There are no recorded name changes for this group.

Size Estimates

There is little information on the MNLF’s current strength, especially since many members integrated into Philippine society after 1996. Additionally, because the MNLF has fractured into several different factions, it is difficult to estimate the group’s current total size.

  • 1975: 30,000 (Dictionary of Terrorism)[1]
  • 1994: 14,000 (Armed Forces of the Philippines)[2]
  • 1996: 17,700 (Armed Forces of the Philippines)[3]
 

[1] Wright-Neville, David P. Dictionary of Terrorism. Cambridge, UK: Polity, 2010. Print.

[2] Santos, Jr., Soliman M., and Paz Verdades M. Santos. Primed and Purposeful: Armed Groups and Human Security Efforts in the Philippines. Geneva: Small Arms Survey, April 2010. Print.

[3] Santos, Jr., Soliman M., and Paz Verdades M. Santos. Primed and Purposeful: Armed Groups and Human Security Efforts in the Philippines. Geneva: Small Arms Survey, April 2010. Print.

● **INFORMATION SHOWN**:
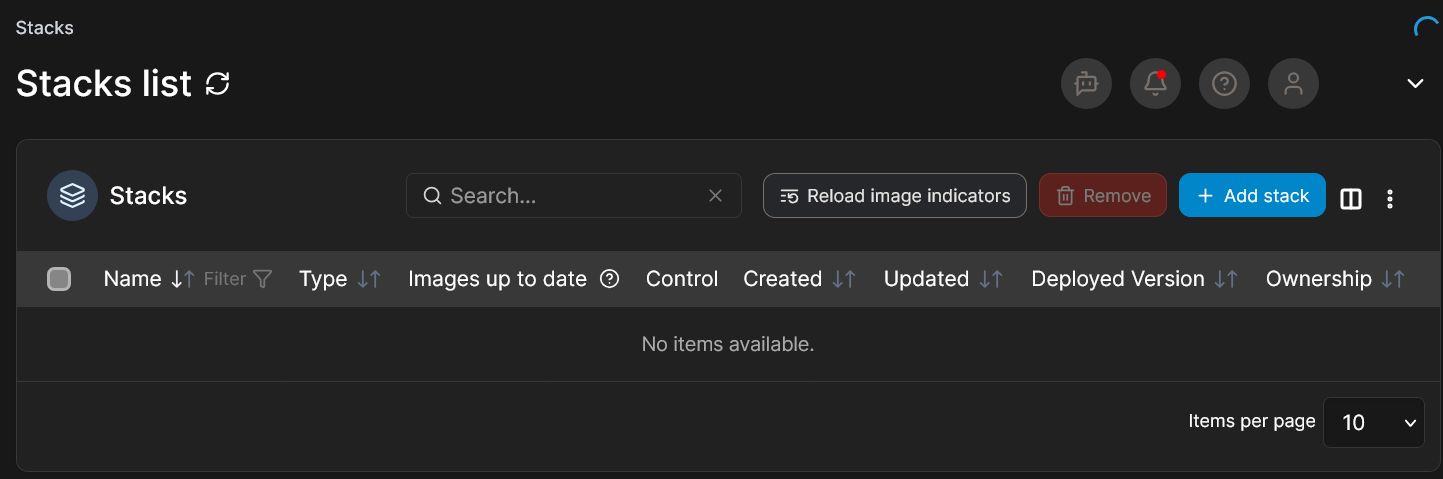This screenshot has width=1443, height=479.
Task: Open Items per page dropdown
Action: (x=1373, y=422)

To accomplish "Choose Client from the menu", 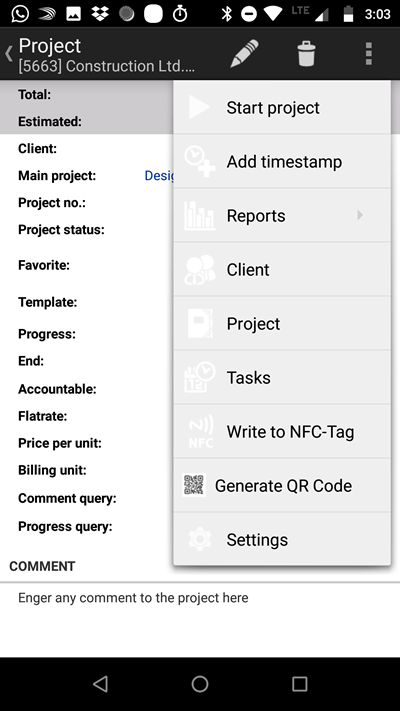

● **THE PROBLEM**:
Answer these questions from the text on the MNLF's size:
(a) What does the text say about name changes for this group?
(b) What estimate does it give for 1975, and which source is it credited to?
(c) Besides members integrating into Philippine society, what makes it difficult to estimate the group's current total size?

● **THE SOLUTION**:
(a) There are no recorded name changes for the group.
(b) 30,000, credited to the Dictionary of Terrorism.
(c) The MNLF has fractured into several different factions.